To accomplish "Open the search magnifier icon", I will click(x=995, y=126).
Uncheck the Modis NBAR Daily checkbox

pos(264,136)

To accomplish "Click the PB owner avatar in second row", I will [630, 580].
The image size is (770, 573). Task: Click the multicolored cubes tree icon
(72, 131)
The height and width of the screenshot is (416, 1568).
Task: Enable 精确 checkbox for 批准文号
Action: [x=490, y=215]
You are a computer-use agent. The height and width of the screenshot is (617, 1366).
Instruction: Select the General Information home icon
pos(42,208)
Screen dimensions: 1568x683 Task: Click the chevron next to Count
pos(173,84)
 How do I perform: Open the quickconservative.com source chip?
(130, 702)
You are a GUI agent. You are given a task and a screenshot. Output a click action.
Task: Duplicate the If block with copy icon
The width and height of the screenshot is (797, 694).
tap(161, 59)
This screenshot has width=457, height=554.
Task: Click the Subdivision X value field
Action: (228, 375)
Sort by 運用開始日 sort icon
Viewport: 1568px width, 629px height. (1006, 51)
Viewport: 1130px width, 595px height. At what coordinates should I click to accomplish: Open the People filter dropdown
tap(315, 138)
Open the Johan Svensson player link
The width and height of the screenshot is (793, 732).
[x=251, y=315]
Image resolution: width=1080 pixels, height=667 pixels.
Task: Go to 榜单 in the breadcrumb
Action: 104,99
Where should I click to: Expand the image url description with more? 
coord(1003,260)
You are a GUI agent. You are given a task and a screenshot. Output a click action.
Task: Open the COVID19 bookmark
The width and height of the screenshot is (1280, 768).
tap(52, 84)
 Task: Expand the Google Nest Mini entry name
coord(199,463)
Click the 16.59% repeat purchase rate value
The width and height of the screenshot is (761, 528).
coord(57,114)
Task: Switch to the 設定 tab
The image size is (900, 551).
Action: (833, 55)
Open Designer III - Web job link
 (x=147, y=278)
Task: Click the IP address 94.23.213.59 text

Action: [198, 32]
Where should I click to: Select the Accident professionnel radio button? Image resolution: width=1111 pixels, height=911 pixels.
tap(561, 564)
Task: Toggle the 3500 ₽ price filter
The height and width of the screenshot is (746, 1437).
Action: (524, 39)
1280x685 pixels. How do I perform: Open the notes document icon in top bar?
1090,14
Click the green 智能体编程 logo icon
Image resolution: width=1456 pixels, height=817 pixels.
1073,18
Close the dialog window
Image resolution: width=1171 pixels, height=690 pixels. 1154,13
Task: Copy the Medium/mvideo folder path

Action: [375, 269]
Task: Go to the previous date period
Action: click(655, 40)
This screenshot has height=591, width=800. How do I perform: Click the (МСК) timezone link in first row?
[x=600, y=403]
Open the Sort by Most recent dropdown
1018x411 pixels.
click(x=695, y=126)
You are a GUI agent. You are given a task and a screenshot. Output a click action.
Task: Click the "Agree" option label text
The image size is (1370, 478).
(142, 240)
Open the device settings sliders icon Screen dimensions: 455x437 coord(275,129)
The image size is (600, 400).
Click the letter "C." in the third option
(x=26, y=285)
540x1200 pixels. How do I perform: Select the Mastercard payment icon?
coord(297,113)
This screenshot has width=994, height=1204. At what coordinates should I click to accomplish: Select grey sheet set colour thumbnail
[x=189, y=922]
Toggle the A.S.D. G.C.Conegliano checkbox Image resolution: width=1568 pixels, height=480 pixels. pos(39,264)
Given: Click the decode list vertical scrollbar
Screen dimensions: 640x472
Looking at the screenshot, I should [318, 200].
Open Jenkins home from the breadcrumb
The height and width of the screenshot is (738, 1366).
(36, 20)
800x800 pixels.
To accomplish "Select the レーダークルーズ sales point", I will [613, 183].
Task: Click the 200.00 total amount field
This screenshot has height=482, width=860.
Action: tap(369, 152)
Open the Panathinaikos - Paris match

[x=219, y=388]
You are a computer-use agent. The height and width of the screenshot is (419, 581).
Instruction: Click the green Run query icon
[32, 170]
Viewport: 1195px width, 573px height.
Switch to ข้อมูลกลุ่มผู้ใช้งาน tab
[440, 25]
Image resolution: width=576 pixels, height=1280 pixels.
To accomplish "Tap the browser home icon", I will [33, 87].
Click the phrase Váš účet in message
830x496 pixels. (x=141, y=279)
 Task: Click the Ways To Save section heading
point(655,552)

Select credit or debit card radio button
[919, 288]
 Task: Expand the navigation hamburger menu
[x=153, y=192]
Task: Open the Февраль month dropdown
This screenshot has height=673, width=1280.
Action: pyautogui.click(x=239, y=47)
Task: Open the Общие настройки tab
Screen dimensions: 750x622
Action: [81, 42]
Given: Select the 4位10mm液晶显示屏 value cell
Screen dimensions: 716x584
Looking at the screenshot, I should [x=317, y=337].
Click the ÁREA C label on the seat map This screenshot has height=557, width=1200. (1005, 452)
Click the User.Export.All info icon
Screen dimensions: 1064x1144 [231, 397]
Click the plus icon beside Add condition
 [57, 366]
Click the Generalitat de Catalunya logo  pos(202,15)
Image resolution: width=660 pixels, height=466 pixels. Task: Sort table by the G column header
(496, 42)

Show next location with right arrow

------------------------------------------------------------

**Description of the task:** Print the line containing "Task: Open the Февраль month dropdown" and every line after it to the end of the records above, exactly as written, and nothing else.

**Reply:**
Task: Open the Февраль month dropdown
This screenshot has height=673, width=1280.
Action: pyautogui.click(x=239, y=47)
Task: Open the Общие настройки tab
Screen dimensions: 750x622
Action: [81, 42]
Given: Select the 4位10mm液晶显示屏 value cell
Screen dimensions: 716x584
Looking at the screenshot, I should [x=317, y=337].
Click the ÁREA C label on the seat map This screenshot has height=557, width=1200. (1005, 452)
Click the User.Export.All info icon
Screen dimensions: 1064x1144 [231, 397]
Click the plus icon beside Add condition
 [57, 366]
Click the Generalitat de Catalunya logo  pos(202,15)
Image resolution: width=660 pixels, height=466 pixels. Task: Sort table by the G column header
(496, 42)

Show next location with right arrow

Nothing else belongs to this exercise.